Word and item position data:
Begin

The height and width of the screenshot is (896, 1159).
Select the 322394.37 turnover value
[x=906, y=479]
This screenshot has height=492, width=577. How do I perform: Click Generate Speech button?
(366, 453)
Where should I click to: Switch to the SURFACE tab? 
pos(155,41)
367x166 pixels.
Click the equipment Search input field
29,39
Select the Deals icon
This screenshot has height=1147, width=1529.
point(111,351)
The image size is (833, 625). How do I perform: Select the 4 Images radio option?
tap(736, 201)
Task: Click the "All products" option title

End

Task directions:
Reproduce all of the lines above word for word, in the same order.

Written reply:
The height and width of the screenshot is (896, 1159).
Select the 322394.37 turnover value
[x=906, y=479]
This screenshot has height=492, width=577. How do I perform: Click Generate Speech button?
(366, 453)
Where should I click to: Switch to the SURFACE tab? 
pos(155,41)
367x166 pixels.
Click the equipment Search input field
29,39
Select the Deals icon
This screenshot has height=1147, width=1529.
point(111,351)
The image size is (833, 625). How do I perform: Select the 4 Images radio option?
tap(736, 201)
Task: Click the "All products" option title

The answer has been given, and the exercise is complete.